▸ **RECORDS TO PROCESS**:
- Opening Delimiter -

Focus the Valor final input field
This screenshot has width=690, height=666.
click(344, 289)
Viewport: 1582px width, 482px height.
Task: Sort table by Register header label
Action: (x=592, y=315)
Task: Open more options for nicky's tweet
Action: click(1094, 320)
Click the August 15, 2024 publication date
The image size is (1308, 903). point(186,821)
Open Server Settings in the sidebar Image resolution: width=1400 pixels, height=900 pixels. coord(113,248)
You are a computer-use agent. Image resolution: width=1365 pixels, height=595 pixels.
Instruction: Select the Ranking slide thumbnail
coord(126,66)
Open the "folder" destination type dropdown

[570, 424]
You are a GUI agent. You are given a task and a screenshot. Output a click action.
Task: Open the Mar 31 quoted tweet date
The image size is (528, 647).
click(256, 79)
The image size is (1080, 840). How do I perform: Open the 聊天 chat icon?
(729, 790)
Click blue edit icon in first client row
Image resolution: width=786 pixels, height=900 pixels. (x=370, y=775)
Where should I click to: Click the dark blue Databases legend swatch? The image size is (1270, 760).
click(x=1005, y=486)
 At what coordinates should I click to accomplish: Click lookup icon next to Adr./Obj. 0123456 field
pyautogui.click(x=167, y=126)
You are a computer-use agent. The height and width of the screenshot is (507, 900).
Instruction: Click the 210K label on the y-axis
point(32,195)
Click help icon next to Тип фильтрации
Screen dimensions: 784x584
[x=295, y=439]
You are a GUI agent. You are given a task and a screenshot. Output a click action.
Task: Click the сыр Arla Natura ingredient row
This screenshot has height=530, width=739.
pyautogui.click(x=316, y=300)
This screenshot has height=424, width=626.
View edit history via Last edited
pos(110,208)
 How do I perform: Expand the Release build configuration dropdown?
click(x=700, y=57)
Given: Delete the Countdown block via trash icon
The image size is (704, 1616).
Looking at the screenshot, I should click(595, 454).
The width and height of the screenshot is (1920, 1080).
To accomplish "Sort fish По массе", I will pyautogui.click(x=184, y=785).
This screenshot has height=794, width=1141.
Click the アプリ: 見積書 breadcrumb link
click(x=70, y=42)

- Closing Delimiter -

▸ **ACTIVITY**:
The full listing must be retyped exactly as it stands.

▸ **WORKED SOLUTION**:
Focus the Valor final input field
This screenshot has width=690, height=666.
click(344, 289)
Viewport: 1582px width, 482px height.
Task: Sort table by Register header label
Action: (x=592, y=315)
Task: Open more options for nicky's tweet
Action: click(1094, 320)
Click the August 15, 2024 publication date
The image size is (1308, 903). point(186,821)
Open Server Settings in the sidebar Image resolution: width=1400 pixels, height=900 pixels. coord(113,248)
You are a computer-use agent. Image resolution: width=1365 pixels, height=595 pixels.
Instruction: Select the Ranking slide thumbnail
coord(126,66)
Open the "folder" destination type dropdown

[570, 424]
You are a GUI agent. You are given a task and a screenshot. Output a click action.
Task: Open the Mar 31 quoted tweet date
The image size is (528, 647).
click(256, 79)
The image size is (1080, 840). How do I perform: Open the 聊天 chat icon?
(729, 790)
Click blue edit icon in first client row
Image resolution: width=786 pixels, height=900 pixels. (x=370, y=775)
Where should I click to: Click the dark blue Databases legend swatch? The image size is (1270, 760).
click(x=1005, y=486)
 At what coordinates should I click to accomplish: Click lookup icon next to Adr./Obj. 0123456 field
pyautogui.click(x=167, y=126)
You are a computer-use agent. The height and width of the screenshot is (507, 900).
Instruction: Click the 210K label on the y-axis
point(32,195)
Click help icon next to Тип фильтрации
Screen dimensions: 784x584
[x=295, y=439]
You are a GUI agent. You are given a task and a screenshot. Output a click action.
Task: Click the сыр Arla Natura ingredient row
This screenshot has height=530, width=739.
pyautogui.click(x=316, y=300)
This screenshot has height=424, width=626.
View edit history via Last edited
pos(110,208)
 How do I perform: Expand the Release build configuration dropdown?
click(x=700, y=57)
Given: Delete the Countdown block via trash icon
The image size is (704, 1616).
Looking at the screenshot, I should click(595, 454).
The width and height of the screenshot is (1920, 1080).
To accomplish "Sort fish По массе", I will pyautogui.click(x=184, y=785).
This screenshot has height=794, width=1141.
Click the アプリ: 見積書 breadcrumb link
click(x=70, y=42)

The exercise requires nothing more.